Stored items
-- Opening Marker --

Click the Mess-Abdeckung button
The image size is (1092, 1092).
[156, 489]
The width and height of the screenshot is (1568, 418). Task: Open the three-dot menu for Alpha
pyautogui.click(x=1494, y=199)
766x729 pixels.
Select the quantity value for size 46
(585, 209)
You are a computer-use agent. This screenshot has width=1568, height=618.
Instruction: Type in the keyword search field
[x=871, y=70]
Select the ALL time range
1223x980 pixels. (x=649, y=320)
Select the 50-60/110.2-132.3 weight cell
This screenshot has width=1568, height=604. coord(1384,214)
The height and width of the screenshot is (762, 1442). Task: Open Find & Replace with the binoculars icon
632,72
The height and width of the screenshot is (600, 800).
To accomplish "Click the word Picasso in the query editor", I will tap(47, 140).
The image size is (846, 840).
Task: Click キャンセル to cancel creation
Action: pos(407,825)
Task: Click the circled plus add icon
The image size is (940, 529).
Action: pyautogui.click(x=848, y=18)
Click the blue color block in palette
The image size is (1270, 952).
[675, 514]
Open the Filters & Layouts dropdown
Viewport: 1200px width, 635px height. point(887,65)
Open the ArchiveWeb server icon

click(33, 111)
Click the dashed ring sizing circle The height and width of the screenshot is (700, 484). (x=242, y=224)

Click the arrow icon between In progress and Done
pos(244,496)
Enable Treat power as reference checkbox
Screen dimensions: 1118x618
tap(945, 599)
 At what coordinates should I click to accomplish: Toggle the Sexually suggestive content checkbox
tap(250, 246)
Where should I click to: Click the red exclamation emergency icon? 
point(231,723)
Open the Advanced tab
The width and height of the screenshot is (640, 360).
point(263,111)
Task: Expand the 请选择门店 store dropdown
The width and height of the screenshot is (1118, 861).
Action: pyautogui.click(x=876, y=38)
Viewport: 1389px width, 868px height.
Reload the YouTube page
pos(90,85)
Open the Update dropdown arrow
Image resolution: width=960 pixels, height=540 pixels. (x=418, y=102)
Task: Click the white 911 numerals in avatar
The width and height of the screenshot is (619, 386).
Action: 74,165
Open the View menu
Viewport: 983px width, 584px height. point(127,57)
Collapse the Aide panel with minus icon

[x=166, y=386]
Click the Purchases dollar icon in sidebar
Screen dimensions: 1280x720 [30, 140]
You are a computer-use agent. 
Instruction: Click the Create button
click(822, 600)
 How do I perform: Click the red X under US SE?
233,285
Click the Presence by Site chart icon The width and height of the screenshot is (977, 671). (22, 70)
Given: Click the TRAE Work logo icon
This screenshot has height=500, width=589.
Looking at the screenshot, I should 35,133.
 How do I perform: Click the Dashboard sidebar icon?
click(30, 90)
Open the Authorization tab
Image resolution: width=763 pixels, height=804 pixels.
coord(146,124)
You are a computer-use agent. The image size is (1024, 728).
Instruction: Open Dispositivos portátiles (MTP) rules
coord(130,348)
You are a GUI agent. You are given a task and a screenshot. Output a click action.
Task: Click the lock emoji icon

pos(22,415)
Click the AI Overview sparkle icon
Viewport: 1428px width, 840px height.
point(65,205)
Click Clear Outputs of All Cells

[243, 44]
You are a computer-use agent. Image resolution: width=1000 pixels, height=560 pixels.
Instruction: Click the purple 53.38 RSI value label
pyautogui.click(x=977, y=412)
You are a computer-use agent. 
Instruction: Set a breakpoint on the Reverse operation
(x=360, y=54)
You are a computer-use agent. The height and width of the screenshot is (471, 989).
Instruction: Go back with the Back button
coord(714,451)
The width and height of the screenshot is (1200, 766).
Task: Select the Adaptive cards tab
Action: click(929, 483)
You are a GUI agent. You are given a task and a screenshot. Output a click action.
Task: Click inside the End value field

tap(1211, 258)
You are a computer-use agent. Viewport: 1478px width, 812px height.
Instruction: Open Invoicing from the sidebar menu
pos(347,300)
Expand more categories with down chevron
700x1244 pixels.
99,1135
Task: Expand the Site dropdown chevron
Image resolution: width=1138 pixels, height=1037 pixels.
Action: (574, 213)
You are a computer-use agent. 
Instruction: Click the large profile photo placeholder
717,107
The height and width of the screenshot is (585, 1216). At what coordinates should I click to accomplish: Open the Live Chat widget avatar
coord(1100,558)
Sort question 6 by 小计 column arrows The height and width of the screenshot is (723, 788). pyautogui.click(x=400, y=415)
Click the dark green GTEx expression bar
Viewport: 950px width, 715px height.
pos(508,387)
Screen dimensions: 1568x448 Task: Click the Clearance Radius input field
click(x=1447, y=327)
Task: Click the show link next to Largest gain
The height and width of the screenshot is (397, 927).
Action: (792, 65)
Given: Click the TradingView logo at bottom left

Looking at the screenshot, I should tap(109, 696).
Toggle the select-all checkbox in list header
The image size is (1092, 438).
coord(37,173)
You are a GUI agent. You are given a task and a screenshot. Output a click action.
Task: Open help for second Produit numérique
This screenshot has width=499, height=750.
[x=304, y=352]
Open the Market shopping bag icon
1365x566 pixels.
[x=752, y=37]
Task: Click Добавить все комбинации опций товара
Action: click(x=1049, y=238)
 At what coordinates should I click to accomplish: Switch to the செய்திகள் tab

-- Closing Marker --

Your assignment:
Beginning with the first line above, transcribe all of the data exactly.

Response:
Click the Mess-Abdeckung button
The image size is (1092, 1092).
[156, 489]
The width and height of the screenshot is (1568, 418). Task: Open the three-dot menu for Alpha
pyautogui.click(x=1494, y=199)
766x729 pixels.
Select the quantity value for size 46
(585, 209)
You are a computer-use agent. This screenshot has width=1568, height=618.
Instruction: Type in the keyword search field
[x=871, y=70]
Select the ALL time range
1223x980 pixels. (x=649, y=320)
Select the 50-60/110.2-132.3 weight cell
This screenshot has width=1568, height=604. coord(1384,214)
The height and width of the screenshot is (762, 1442). Task: Open Find & Replace with the binoculars icon
632,72
The height and width of the screenshot is (600, 800).
To accomplish "Click the word Picasso in the query editor", I will tap(47, 140).
The image size is (846, 840).
Task: Click キャンセル to cancel creation
Action: pos(407,825)
Task: Click the circled plus add icon
The image size is (940, 529).
Action: pyautogui.click(x=848, y=18)
Click the blue color block in palette
The image size is (1270, 952).
[675, 514]
Open the Filters & Layouts dropdown
Viewport: 1200px width, 635px height. point(887,65)
Open the ArchiveWeb server icon

click(33, 111)
Click the dashed ring sizing circle The height and width of the screenshot is (700, 484). (x=242, y=224)

Click the arrow icon between In progress and Done
pos(244,496)
Enable Treat power as reference checkbox
Screen dimensions: 1118x618
tap(945, 599)
 At what coordinates should I click to accomplish: Toggle the Sexually suggestive content checkbox
tap(250, 246)
Where should I click to: Click the red exclamation emergency icon? 
point(231,723)
Open the Advanced tab
The width and height of the screenshot is (640, 360).
point(263,111)
Task: Expand the 请选择门店 store dropdown
The width and height of the screenshot is (1118, 861).
Action: pyautogui.click(x=876, y=38)
Viewport: 1389px width, 868px height.
Reload the YouTube page
pos(90,85)
Open the Update dropdown arrow
Image resolution: width=960 pixels, height=540 pixels. (x=418, y=102)
Task: Click the white 911 numerals in avatar
The width and height of the screenshot is (619, 386).
Action: 74,165
Open the View menu
Viewport: 983px width, 584px height. point(127,57)
Collapse the Aide panel with minus icon

[x=166, y=386]
Click the Purchases dollar icon in sidebar
Screen dimensions: 1280x720 [30, 140]
You are a computer-use agent. 
Instruction: Click the Create button
click(822, 600)
 How do I perform: Click the red X under US SE?
233,285
Click the Presence by Site chart icon The width and height of the screenshot is (977, 671). (22, 70)
Given: Click the TRAE Work logo icon
This screenshot has height=500, width=589.
Looking at the screenshot, I should 35,133.
 How do I perform: Click the Dashboard sidebar icon?
click(30, 90)
Open the Authorization tab
Image resolution: width=763 pixels, height=804 pixels.
coord(146,124)
You are a computer-use agent. The image size is (1024, 728).
Instruction: Open Dispositivos portátiles (MTP) rules
coord(130,348)
You are a GUI agent. You are given a task and a screenshot. Output a click action.
Task: Click the lock emoji icon

pos(22,415)
Click the AI Overview sparkle icon
Viewport: 1428px width, 840px height.
point(65,205)
Click Clear Outputs of All Cells

[243, 44]
You are a computer-use agent. Image resolution: width=1000 pixels, height=560 pixels.
Instruction: Click the purple 53.38 RSI value label
pyautogui.click(x=977, y=412)
You are a computer-use agent. 
Instruction: Set a breakpoint on the Reverse operation
(x=360, y=54)
You are a computer-use agent. The height and width of the screenshot is (471, 989).
Instruction: Go back with the Back button
coord(714,451)
The width and height of the screenshot is (1200, 766).
Task: Select the Adaptive cards tab
Action: click(929, 483)
You are a GUI agent. You are given a task and a screenshot. Output a click action.
Task: Click inside the End value field

tap(1211, 258)
You are a computer-use agent. Viewport: 1478px width, 812px height.
Instruction: Open Invoicing from the sidebar menu
pos(347,300)
Expand more categories with down chevron
700x1244 pixels.
99,1135
Task: Expand the Site dropdown chevron
Image resolution: width=1138 pixels, height=1037 pixels.
Action: (574, 213)
You are a computer-use agent. 
Instruction: Click the large profile photo placeholder
717,107
The height and width of the screenshot is (585, 1216). At what coordinates should I click to accomplish: Open the Live Chat widget avatar
coord(1100,558)
Sort question 6 by 小计 column arrows The height and width of the screenshot is (723, 788). pyautogui.click(x=400, y=415)
Click the dark green GTEx expression bar
Viewport: 950px width, 715px height.
pos(508,387)
Screen dimensions: 1568x448 Task: Click the Clearance Radius input field
click(x=1447, y=327)
Task: Click the show link next to Largest gain
The height and width of the screenshot is (397, 927).
Action: (792, 65)
Given: Click the TradingView logo at bottom left

Looking at the screenshot, I should tap(109, 696).
Toggle the select-all checkbox in list header
The image size is (1092, 438).
coord(37,173)
You are a GUI agent. You are given a task and a screenshot. Output a click action.
Task: Open help for second Produit numérique
This screenshot has width=499, height=750.
[x=304, y=352]
Open the Market shopping bag icon
1365x566 pixels.
[x=752, y=37]
Task: Click Добавить все комбинации опций товара
Action: click(x=1049, y=238)
 At what coordinates should I click to accomplish: Switch to the செய்திகள் tab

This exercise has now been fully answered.